Given exercise = Output the items starting at the line containing "This screenshot has width=990, height=677." and ending at the line containing "coord(768,441)", both included, exactly as they appear below. Reproduce only those lines.

The input =
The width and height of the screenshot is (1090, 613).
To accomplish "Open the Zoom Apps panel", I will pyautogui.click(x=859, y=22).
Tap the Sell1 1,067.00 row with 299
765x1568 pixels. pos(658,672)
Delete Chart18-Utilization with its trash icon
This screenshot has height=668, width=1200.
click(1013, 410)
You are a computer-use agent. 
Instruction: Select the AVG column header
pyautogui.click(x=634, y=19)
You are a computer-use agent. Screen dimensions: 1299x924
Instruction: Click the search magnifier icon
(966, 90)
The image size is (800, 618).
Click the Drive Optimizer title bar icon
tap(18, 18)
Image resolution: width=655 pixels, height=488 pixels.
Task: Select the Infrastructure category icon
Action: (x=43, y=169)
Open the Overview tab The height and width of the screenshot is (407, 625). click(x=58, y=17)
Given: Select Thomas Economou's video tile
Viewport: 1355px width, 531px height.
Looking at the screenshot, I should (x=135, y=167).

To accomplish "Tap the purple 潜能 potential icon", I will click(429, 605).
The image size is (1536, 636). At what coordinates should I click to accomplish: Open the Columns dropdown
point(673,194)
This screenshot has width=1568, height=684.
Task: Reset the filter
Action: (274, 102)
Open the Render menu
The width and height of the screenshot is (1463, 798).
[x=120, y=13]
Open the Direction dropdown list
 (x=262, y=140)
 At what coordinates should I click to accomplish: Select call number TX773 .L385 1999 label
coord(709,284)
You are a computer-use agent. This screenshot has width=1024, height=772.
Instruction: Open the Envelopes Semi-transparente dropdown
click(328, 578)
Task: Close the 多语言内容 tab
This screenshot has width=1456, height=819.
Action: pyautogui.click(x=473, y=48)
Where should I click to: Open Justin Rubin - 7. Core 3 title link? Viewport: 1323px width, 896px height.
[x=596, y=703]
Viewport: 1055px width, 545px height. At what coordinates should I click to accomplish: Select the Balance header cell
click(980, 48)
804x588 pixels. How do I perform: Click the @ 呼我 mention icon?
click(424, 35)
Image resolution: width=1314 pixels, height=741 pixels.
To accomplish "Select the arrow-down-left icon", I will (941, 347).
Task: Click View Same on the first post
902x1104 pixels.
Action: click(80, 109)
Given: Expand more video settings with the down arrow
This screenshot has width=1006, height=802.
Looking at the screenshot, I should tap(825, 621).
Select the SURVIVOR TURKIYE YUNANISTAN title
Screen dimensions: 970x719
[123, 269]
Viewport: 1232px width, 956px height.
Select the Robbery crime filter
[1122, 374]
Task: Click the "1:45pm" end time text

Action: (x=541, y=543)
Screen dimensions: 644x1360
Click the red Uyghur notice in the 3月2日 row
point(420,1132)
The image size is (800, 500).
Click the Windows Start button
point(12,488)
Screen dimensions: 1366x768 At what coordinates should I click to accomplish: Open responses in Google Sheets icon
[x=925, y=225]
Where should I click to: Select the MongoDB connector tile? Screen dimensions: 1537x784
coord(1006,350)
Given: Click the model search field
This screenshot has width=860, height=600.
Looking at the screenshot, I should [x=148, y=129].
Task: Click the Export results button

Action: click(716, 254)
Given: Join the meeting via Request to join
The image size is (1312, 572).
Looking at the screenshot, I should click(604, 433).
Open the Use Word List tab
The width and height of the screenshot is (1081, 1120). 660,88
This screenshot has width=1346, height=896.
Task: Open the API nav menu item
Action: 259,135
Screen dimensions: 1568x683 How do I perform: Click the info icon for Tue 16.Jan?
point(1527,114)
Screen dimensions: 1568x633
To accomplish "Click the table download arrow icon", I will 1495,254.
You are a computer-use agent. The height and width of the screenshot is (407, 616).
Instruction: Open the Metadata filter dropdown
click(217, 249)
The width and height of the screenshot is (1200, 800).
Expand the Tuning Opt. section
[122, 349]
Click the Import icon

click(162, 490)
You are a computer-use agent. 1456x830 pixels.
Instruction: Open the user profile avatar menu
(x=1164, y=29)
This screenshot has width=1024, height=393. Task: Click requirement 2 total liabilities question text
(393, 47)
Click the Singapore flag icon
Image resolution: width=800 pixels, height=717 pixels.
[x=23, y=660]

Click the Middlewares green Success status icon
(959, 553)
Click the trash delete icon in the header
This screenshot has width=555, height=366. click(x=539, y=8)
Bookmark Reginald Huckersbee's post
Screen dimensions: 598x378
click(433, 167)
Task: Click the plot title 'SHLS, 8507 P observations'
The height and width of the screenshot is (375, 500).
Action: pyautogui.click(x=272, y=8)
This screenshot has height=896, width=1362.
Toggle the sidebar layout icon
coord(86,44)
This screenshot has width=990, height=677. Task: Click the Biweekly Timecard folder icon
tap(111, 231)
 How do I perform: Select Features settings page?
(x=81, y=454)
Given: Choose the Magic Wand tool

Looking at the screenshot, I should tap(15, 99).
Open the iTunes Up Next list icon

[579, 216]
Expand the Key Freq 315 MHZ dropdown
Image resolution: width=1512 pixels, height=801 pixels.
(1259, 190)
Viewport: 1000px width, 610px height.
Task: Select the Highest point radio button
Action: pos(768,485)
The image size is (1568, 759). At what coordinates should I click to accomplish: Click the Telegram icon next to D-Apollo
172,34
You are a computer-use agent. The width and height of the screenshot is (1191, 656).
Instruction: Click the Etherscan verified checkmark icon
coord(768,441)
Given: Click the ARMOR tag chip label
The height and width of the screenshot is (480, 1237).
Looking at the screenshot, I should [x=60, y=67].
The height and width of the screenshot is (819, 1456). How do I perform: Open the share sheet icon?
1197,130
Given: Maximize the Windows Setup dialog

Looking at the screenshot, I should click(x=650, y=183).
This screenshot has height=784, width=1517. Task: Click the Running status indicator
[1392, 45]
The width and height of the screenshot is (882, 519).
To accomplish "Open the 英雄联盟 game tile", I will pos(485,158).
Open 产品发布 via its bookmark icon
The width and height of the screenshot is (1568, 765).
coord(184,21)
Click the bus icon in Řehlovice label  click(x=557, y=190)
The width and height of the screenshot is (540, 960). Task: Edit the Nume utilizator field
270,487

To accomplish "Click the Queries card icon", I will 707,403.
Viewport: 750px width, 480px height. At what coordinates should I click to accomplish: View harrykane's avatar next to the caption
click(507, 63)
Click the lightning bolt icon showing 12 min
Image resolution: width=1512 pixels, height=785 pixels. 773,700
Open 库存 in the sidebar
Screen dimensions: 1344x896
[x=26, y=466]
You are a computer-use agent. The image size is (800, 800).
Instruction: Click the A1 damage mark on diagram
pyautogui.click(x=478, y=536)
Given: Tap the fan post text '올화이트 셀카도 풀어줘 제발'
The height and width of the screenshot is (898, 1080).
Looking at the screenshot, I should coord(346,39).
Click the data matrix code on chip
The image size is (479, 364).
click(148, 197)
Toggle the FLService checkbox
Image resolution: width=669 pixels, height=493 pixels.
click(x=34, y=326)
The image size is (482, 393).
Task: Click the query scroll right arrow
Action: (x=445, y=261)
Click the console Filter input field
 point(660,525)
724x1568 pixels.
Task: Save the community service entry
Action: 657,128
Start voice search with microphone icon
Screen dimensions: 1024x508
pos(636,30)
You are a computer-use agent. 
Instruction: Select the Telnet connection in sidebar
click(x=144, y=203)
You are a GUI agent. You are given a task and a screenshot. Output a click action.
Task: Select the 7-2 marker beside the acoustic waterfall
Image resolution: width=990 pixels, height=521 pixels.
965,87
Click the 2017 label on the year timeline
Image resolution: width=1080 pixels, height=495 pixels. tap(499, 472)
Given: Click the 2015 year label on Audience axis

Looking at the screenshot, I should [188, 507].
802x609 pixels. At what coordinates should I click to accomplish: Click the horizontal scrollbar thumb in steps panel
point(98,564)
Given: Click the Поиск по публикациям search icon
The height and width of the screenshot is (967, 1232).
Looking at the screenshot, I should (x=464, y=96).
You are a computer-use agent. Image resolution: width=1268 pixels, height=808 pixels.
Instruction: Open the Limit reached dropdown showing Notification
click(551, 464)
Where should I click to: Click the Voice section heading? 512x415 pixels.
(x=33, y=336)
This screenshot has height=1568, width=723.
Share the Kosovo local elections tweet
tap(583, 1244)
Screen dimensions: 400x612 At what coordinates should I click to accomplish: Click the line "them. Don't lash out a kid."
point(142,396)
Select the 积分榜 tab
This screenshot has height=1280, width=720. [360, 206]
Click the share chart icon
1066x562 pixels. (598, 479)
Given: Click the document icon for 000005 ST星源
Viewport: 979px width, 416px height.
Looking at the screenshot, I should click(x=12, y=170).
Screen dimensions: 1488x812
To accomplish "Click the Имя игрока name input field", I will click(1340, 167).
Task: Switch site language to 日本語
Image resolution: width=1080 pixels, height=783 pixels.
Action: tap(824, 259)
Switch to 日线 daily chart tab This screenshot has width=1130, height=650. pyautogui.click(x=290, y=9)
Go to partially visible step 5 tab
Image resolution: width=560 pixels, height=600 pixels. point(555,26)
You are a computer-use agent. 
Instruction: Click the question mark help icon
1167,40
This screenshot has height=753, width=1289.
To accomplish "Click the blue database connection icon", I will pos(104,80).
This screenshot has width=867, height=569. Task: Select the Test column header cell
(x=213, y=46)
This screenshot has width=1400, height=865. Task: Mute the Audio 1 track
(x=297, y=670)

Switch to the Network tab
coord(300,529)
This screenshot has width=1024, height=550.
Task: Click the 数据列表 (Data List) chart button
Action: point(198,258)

Output for this task =
This screenshot has width=990, height=677. Task: Click the Biweekly Timecard folder icon
tap(111, 231)
 How do I perform: Select Features settings page?
(x=81, y=454)
Given: Choose the Magic Wand tool

Looking at the screenshot, I should tap(15, 99).
Open the iTunes Up Next list icon

[579, 216]
Expand the Key Freq 315 MHZ dropdown
Image resolution: width=1512 pixels, height=801 pixels.
(1259, 190)
Viewport: 1000px width, 610px height.
Task: Select the Highest point radio button
Action: pos(768,485)
The image size is (1568, 759). At what coordinates should I click to accomplish: Click the Telegram icon next to D-Apollo
172,34
You are a computer-use agent. The width and height of the screenshot is (1191, 656).
Instruction: Click the Etherscan verified checkmark icon
coord(768,441)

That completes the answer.